Sempre a livello di executive committee le donne sono in forte crescita, +13%, nel marketing, dove occupano il 46% dei posti; nella divisione legale (+8%) con il 35% delle quote; nella divisione finanza pura sono il 13%, con una crescita del 3%, mentre nelle linee di business, al 21%, sono cresciute del 6%.
"Il passaggio da pura attività di ricerca a un ruolo più manageriale non è stato semplice né scontato, così come non lo sono state le evoluzioni aziendali attraverso fusioni e acquisizioni.
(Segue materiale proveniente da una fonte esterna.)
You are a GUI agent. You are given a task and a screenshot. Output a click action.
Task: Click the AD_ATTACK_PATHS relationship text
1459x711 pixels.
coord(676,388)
La mia vera fortuna è stato l’incontro con alcune persone che hanno avuto un ruolo chiave nella mia crescita professionale e personale”, racconta Monica Defend, global head of research di Amundi.
"È molto più potente catturare l’innovazione da 10.000 persone che mettere insieme 10 manager in un laboratorio, non possiamo permetterci di fallire cosa possiamo imparare dalla Silicon Valley": Cathy Bessant, cto, chief technology officer di Bank of America, ha riprogettato organigramma e processi del grande istituto di credito che, grazie a lei, ha registrasto un incremento del 46% dei clienti online, diventando una case history del nuovo Dna del settore bancario con il boom dei servizi digitali. Il Fintech sta rivoluzionando il settore, e le signore del denaro conquistano le prime file, in aumento del 3% nel ruolo di cto, con il 13% delle quote totali.
 Rating e rendimenti
Christine Lagarde, oggi governatore della Bce, quando era a capo del Fondo monetario internazionale ha pubblicato sul suo blog un approfondito studio mondiale sulla gender diversity, evidenziando l’importanza dell’apporto femminile in termini di diversità di skill, di attitudini e di approcci al lavoro. Differenze che si traducono in aumento di produttività, di welfare aziendale e di indici finanziari. Lagarde ha calcolato che, nella maggior parte dei Paesi, l’inclusione potrebbe contribuire a un aumento del Pil fino al 35%. Una visione macroeconomica, confermata anche da casi specifici. Due anni fa uno studio Consob ha avuto echi internazionali, mostrando come le società quotate in Italia con a capo delle donne realizzavano perfomance migliori.
Delivering through diversity, studio di McKinsey, registrava due anni fa che le organizzazioni che si posizionano in cima alla classifica per inclusione di genere nel team degli executive, nel 21% casi ottengono migliori performance sui margini Ebit rispetto alle aziende in fondo alla classifica. Trend confermato da Credit Suisse Research: in Gender 3000, the changing face of companies, pubblicato a fine 2019, rileva che quando le donne al vertice superano il 20%, spingono in alto i fondamentali e il rating.
I gruppi finanziari, insieme a quelli tecnologici, sono, al contrario, particolarmente penalizzati quando non presentano donne e minoranze etcniche ai vertici. Margaret Neale, docente della Stanforf Business School, prestigioso campus Usa, ha monitorato l’andamento per quattro anni delle azioni di gruppi come BlackRock, Citi, Jp Morgan, registrando un innalzamento delle quotazioni all’annuncio di rilevanti interventi sulla diversity in senso ampio e sostanzioso. Gli investitori, ha scoperto Neale, ripongono più fiducia nella governance di chi si prende cura realmente del superamento di ogni gap.